The Land of Invasion
But opulence, salubrity, and luxuriance of production belonged to the site of the land of Israel. It lay central between the richest regions of the world. It was the natural road of the traffic of India with the west; that traffic which raised Tyre and Sidon from rocks and shallows on a fragment of the shore of Judea into magnificent cities, and which was yet to raise into political power and unrivaled wealth the rocks and shallows of the remotest shore of the Mediterranean. Our mountain ranges tempered the hot winds from the wilderness. The sea cooled the summer heats with the living breeze, and tempered the chill of winter. Our fields teemed with perpetual fruits and flowers.

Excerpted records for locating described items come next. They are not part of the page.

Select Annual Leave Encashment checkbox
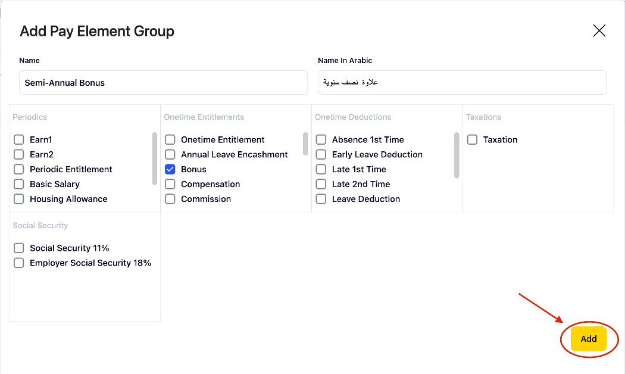pyautogui.click(x=170, y=155)
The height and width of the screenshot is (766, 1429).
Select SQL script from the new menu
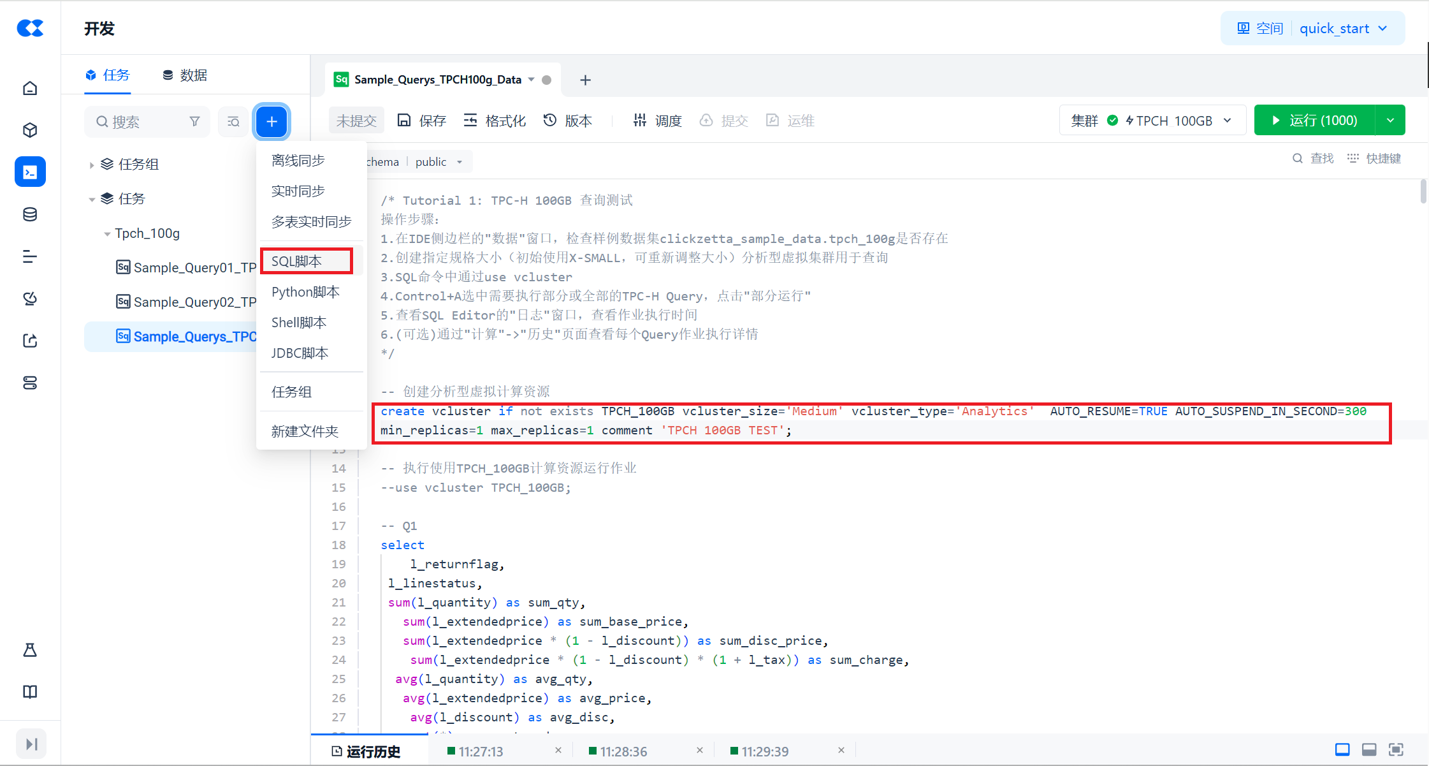tap(297, 261)
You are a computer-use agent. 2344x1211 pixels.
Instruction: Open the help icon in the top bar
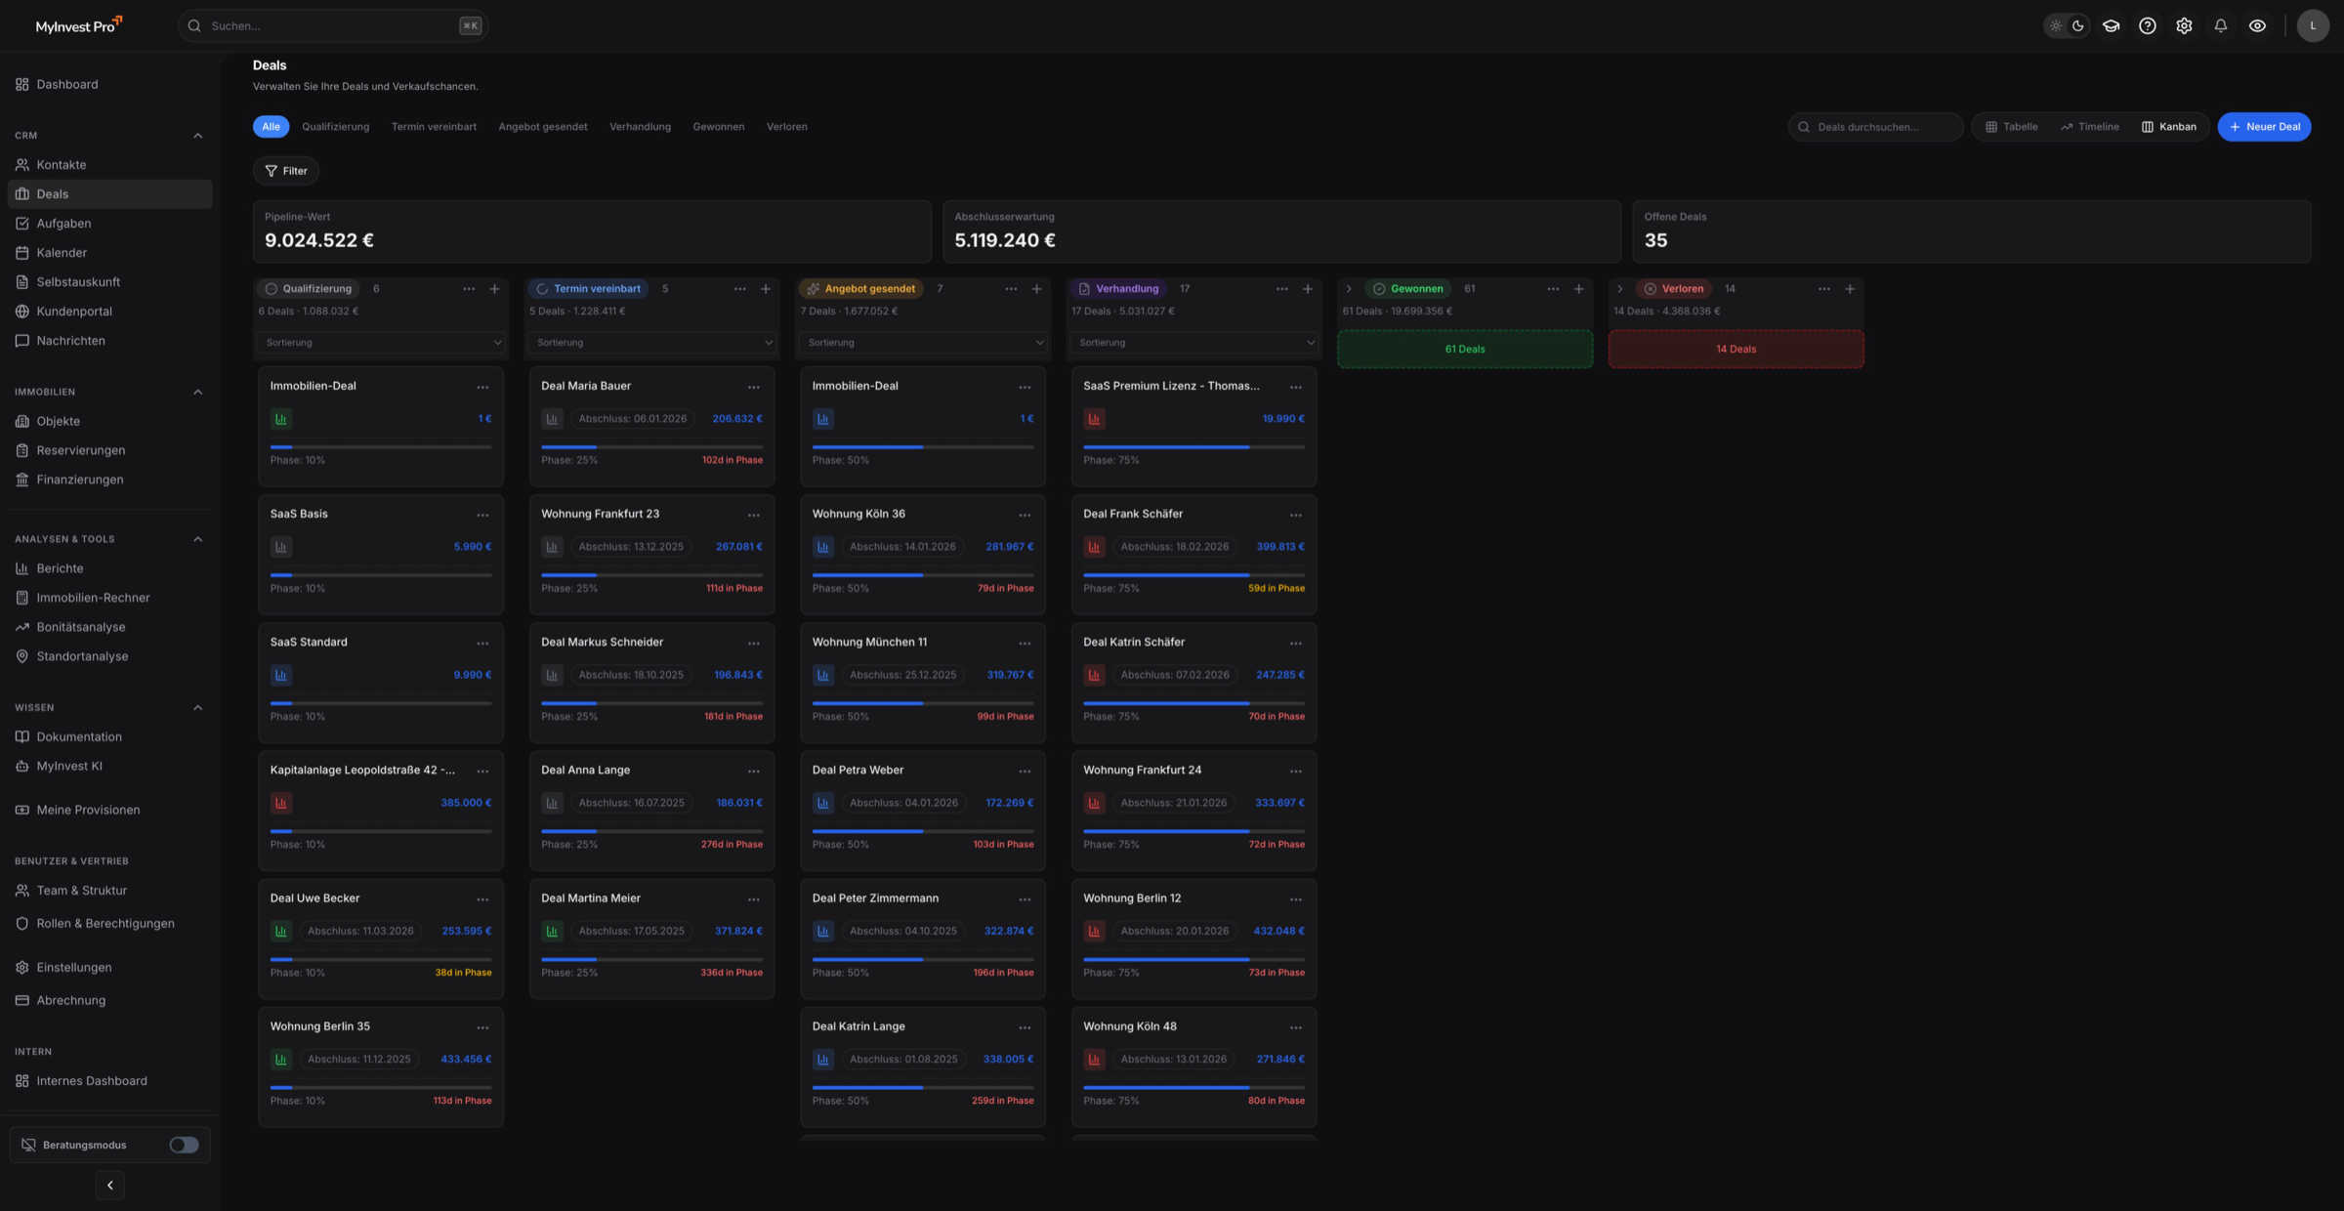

The extent of the land, tho narrow, when contrasted with the surrounding kingdoms, was yet not to be measured by its lineal boundaries;[18] a country intersected everywhere by chains of hills capable of cultivation to the summit, alike multiplies its surface and varies its climate. We had at the foot of the hill the products of the torrid zone; on its side those of the temperate; on its summit the robust vegetation of the north. The ascending circles of the orange-grove, the vineyard, and the forest covered it with perpetual beauty.
This scene of matchless productiveness is fair and fertile no more. For ages before my eyes opened on the land of my fathers the national misfortunes had impaired its original loveliness. The schism of the tribes, the ravages of successive invaders, and still more, the continued presence of the idolater and the alien in the heart of the land, turned large portions of it into desert. The final fall almost destroyed the traces of its fruitfulness. What can be demanded from the soil lorded over by the tyranny of the Moslem, stripped of its population, and given up to the mendicant, the monk, and the robber?